§ **STATED GOAL**
Copy every line of the items below word for word, leaving out the pictures.

**** DATA ENTRIES

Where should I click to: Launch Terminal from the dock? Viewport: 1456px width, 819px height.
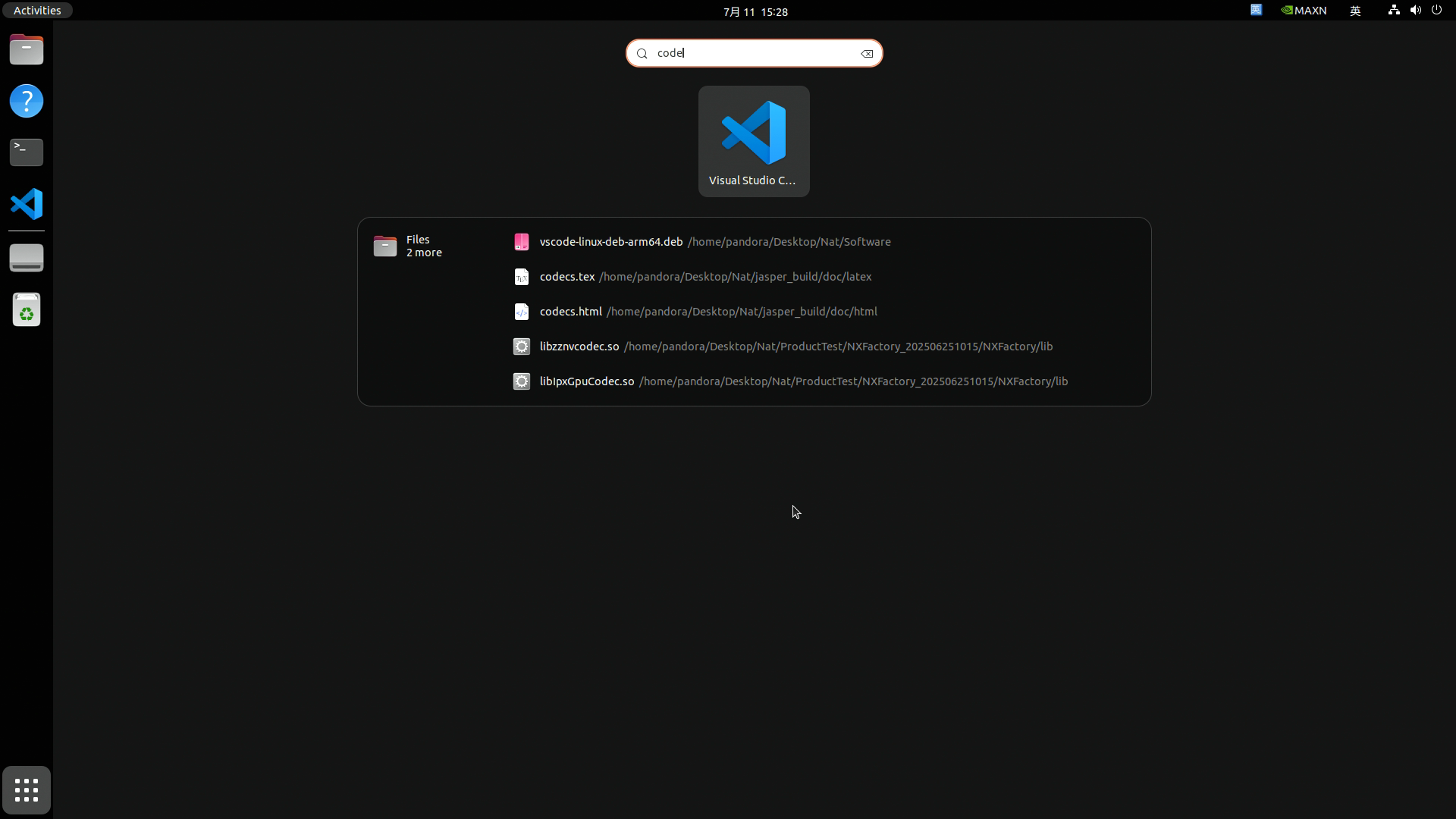(x=27, y=152)
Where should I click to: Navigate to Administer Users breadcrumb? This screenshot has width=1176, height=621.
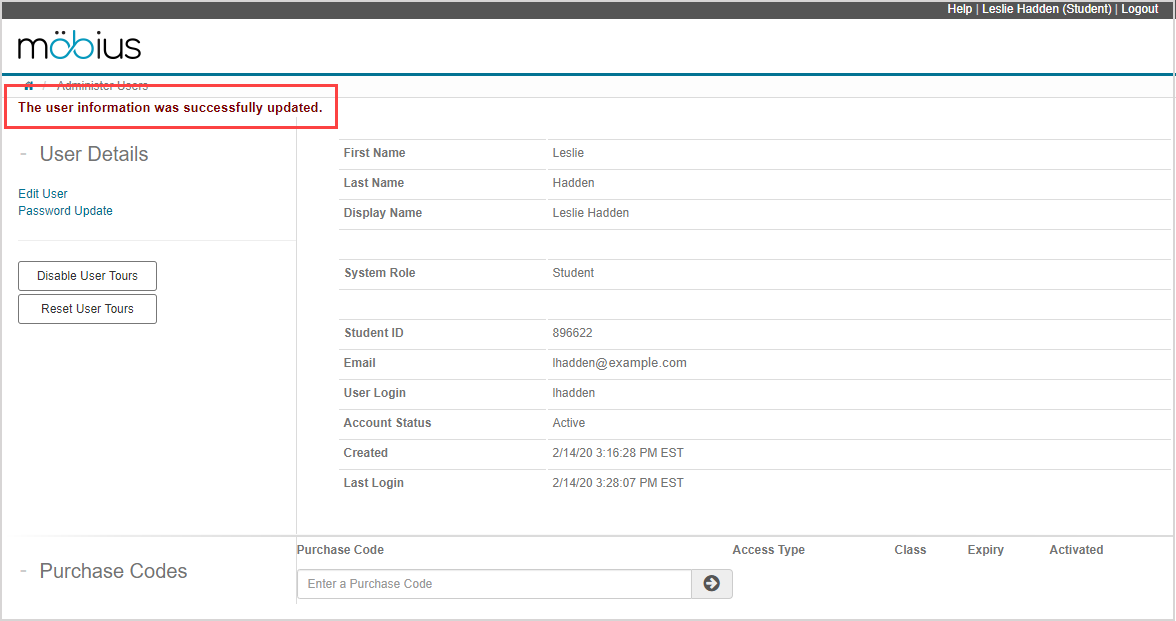pos(102,86)
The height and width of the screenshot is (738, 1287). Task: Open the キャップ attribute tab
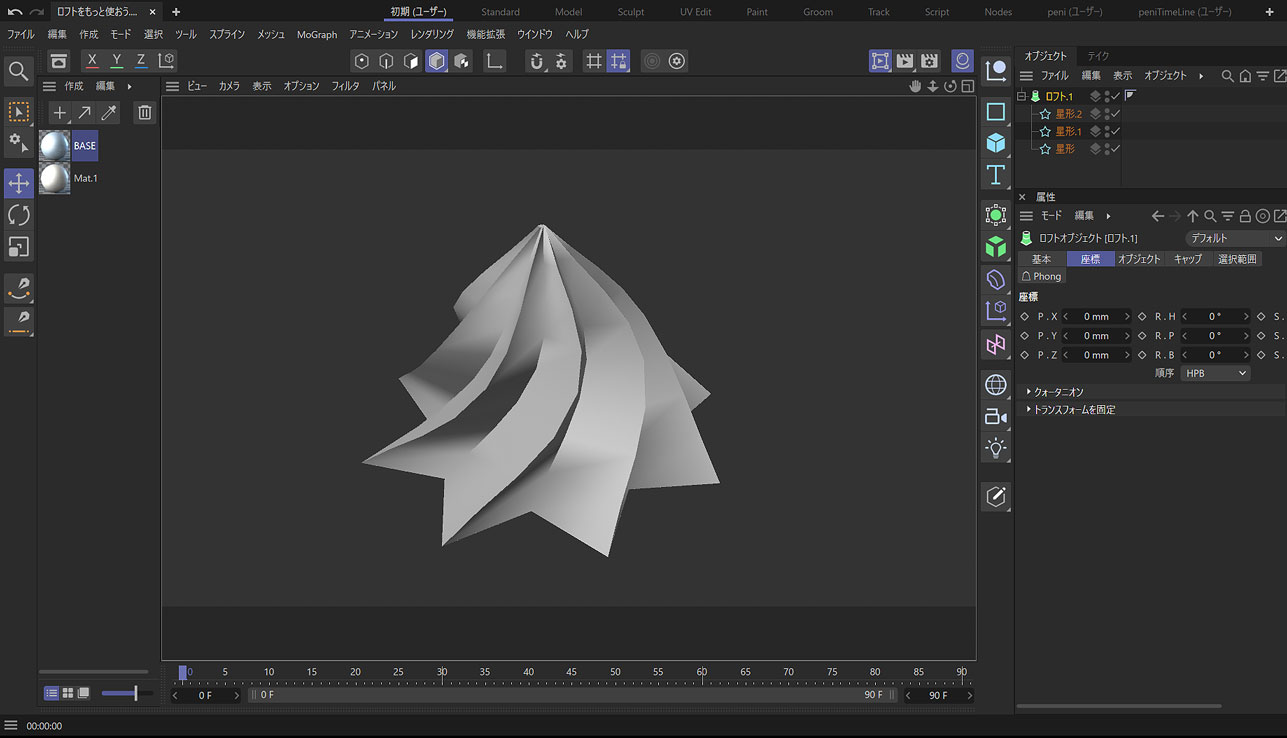tap(1187, 259)
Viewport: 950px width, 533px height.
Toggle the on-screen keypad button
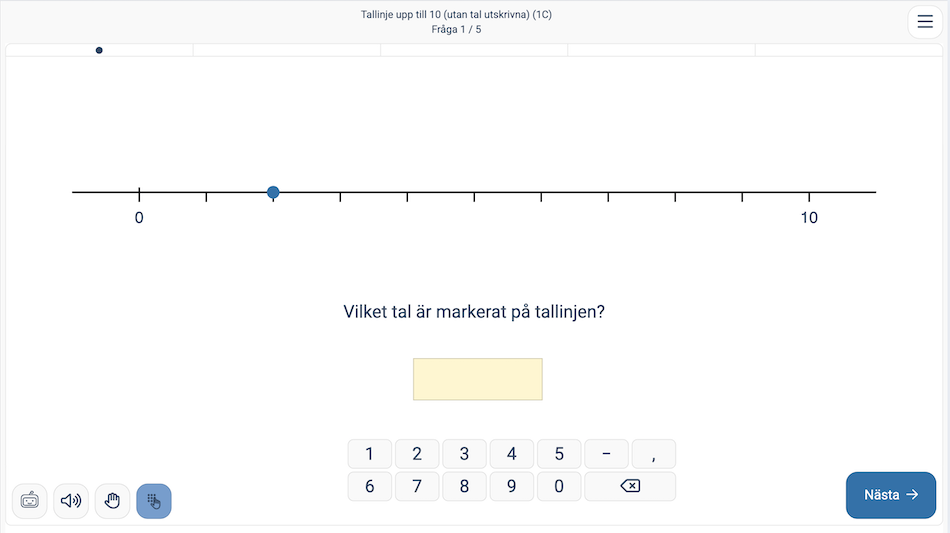[154, 501]
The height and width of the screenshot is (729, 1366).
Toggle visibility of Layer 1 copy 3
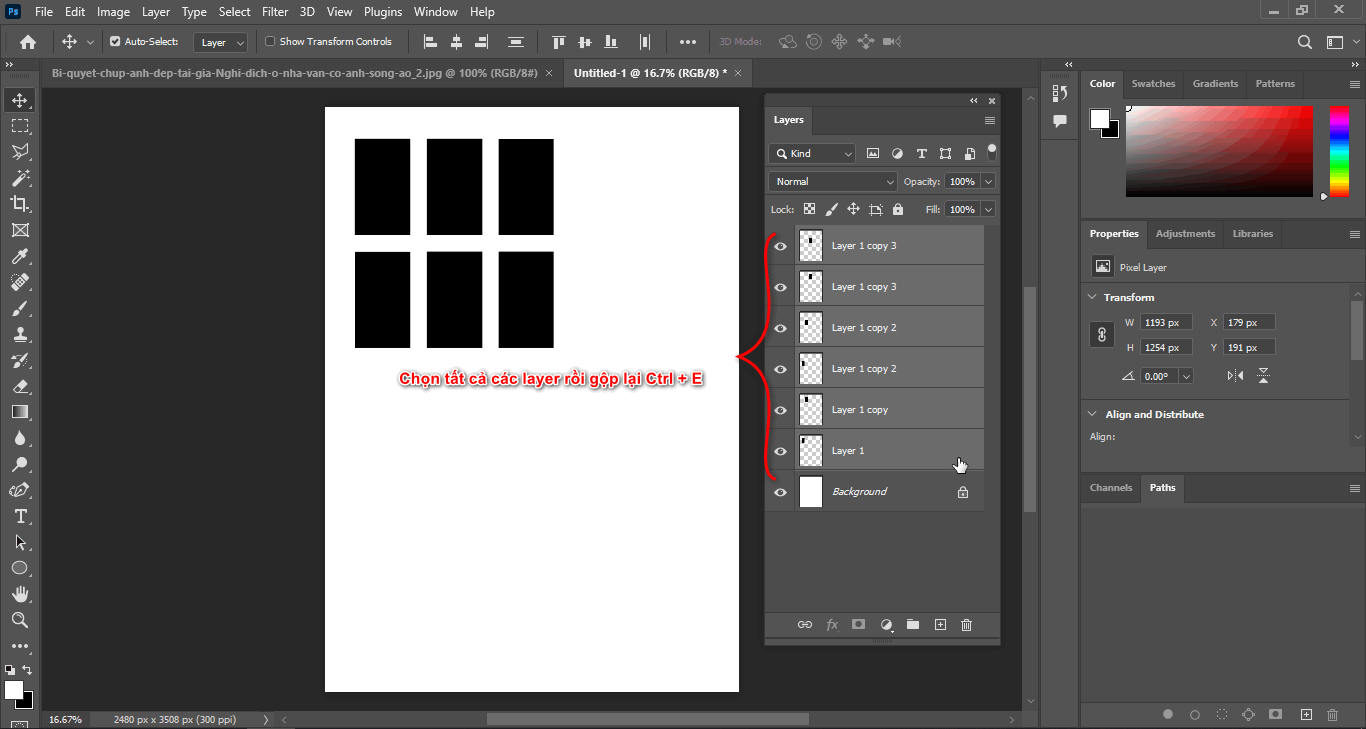tap(780, 245)

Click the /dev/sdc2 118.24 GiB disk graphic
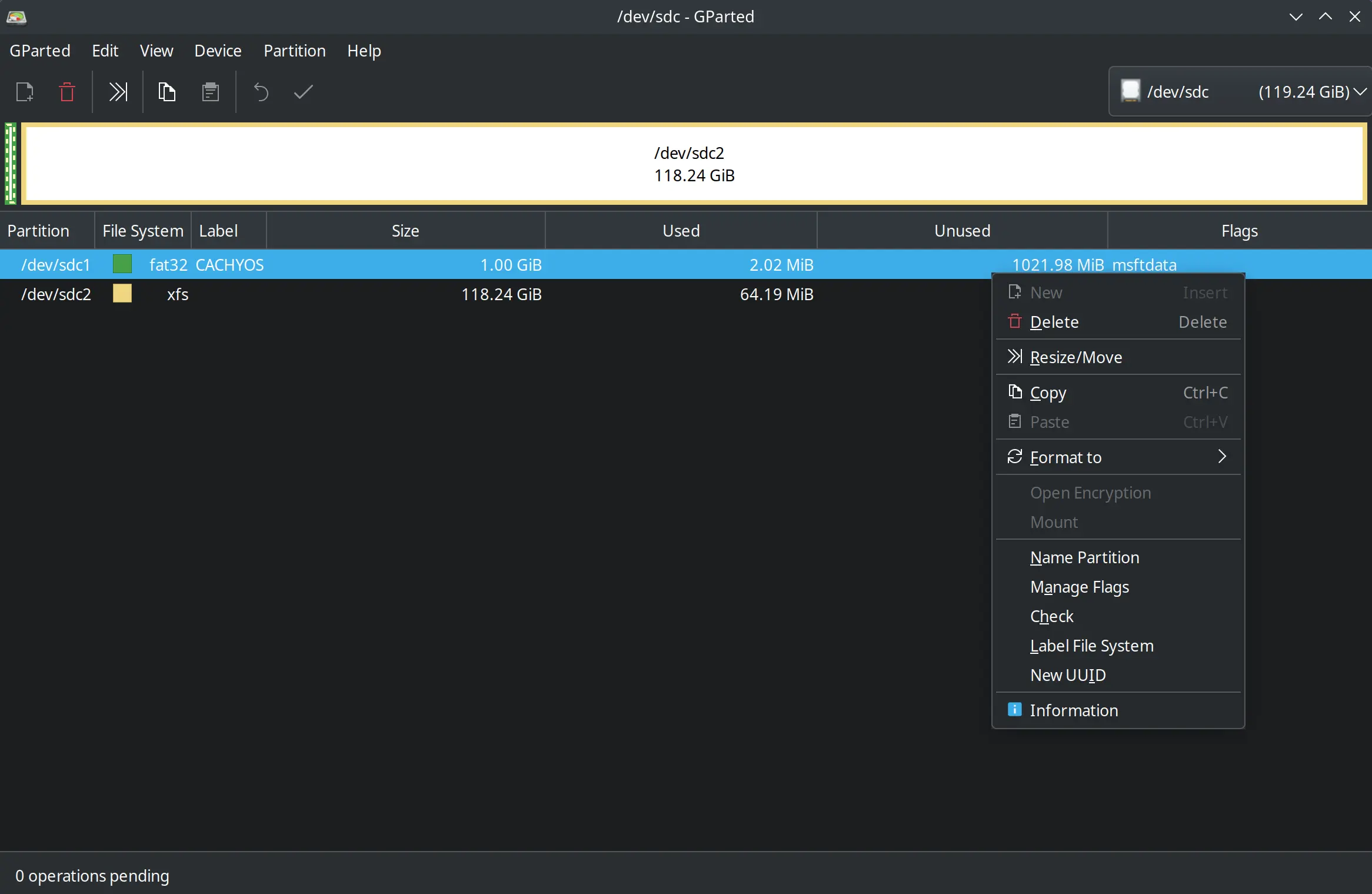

********

§ **EXPECTED ANSWER**
Where should I click to: Launch Terminal from the dock? Viewport: 1456px width, 819px height.
(x=27, y=152)
Where should I click to: Navigate to Administer Users breadcrumb? This screenshot has width=1176, height=621.
pos(102,86)
The height and width of the screenshot is (738, 1287). Task: Open the キャップ attribute tab
tap(1187, 259)
Viewport: 950px width, 533px height.
Toggle the on-screen keypad button
[154, 501]
The height and width of the screenshot is (729, 1366).
Toggle visibility of Layer 1 copy 3
tap(780, 245)

Click the /dev/sdc2 118.24 GiB disk graphic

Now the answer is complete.